Title :
A Linked Data platform for mining software repositories
Author :
Keivanloo, Iman ; Forbes, Christopher ; Hmood, Aseel ; Erfani, Mostafa ; Neal, Christopher ; Peristerakis, George ; Rilling, Juergen
Author_Institution :
Dept. of Comput. Sci. & Software Eng., Concordia Univ., Montreal, QC, Canada
Abstract :
The mining of software repositories involves the extraction of both basic and value-added information from existing software repositories. The repositories will be mined to extract facts by different stakeholders (e.g. researchers, managers) and for various purposes. To avoid unnecessary pre-processing and analysis steps, sharing and integration of both basic and value-added facts are needed. In this research, we introduce SeCold, an open and collaborative platform for sharing software datasets. SeCold provides the first online software ecosystem Linked Data platform that supports data extraction and on-the-fly inter-dataset integration from major version control, issue tracking, and quality evaluation systems. In its first release, the dataset contains about two billion facts, such as source code statements, software licenses, and code clones from 18 000 software projects. In its second release the SeCold project will contain additional facts mined from issue trackers and versioning systems. Our approach is based on the same fundamental principle as Wikipedia: researchers and tool developers share analysis results obtained from their tools by publishing them as part of the SeCold portal and therefore make them an integrated part of the global knowledge domain.
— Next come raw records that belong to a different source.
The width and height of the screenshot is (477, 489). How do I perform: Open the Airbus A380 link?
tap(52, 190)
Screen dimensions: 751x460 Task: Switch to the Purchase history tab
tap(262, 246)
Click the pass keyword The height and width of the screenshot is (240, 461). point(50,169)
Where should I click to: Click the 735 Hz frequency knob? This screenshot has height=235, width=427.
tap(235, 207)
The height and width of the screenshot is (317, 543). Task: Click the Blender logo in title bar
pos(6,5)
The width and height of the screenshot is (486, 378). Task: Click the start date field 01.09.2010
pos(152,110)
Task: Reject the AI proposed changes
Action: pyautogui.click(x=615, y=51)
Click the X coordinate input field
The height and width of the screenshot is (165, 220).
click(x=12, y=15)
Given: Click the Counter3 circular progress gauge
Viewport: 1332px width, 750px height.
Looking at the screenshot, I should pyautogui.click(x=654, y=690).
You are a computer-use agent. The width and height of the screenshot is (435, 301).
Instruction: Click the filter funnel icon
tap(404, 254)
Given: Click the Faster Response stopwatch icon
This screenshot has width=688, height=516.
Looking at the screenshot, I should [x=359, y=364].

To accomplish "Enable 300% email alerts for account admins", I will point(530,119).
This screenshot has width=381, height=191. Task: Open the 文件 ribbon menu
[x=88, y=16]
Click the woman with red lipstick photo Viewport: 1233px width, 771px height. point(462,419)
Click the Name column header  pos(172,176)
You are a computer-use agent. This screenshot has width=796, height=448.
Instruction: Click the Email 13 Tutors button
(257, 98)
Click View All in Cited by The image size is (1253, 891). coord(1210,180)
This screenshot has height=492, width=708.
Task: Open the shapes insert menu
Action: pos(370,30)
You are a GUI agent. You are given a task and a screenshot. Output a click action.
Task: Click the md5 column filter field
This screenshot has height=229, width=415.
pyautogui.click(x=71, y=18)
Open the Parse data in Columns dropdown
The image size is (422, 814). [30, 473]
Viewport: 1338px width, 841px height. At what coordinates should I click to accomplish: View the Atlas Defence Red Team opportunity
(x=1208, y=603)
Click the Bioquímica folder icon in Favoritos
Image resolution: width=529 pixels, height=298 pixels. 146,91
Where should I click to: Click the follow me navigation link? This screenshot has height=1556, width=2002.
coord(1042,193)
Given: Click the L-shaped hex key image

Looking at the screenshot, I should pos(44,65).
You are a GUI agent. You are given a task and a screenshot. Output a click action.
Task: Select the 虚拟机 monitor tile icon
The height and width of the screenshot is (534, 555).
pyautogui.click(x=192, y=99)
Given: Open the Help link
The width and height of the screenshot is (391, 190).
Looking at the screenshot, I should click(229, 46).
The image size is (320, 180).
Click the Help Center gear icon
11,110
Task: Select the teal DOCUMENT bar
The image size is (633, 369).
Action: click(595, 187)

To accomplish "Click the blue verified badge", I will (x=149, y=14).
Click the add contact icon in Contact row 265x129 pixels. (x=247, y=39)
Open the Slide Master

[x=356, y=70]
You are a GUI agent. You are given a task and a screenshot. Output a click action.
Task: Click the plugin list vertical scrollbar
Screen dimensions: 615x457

The SeCold project is an official member of the Linked Data dataset cloud and is currently the eighth largest online dataset available on the Web.
Keywords :
data mining; software packages; code clones; collaborative platform; linked data platform; mining software repositories; on-the-fly inter-dataset integration; online software ecosystem linked data platform; software datasets; software licenses; software packages; software repositories; source code statements; value added information; Cloning; Communities; Data mining; Encyclopedias; Licenses; Ontologies; Software; Linked Data; fact sharing; software mining;
Conference_Titel :
Mining Software Repositories (MSR), 2012 9th IEEE Working Conference on
Conference_Location :
Zurich
Print_ISBN :
978-1-4673-1760-3
DOI :
10.1109/MSR.2012.6224296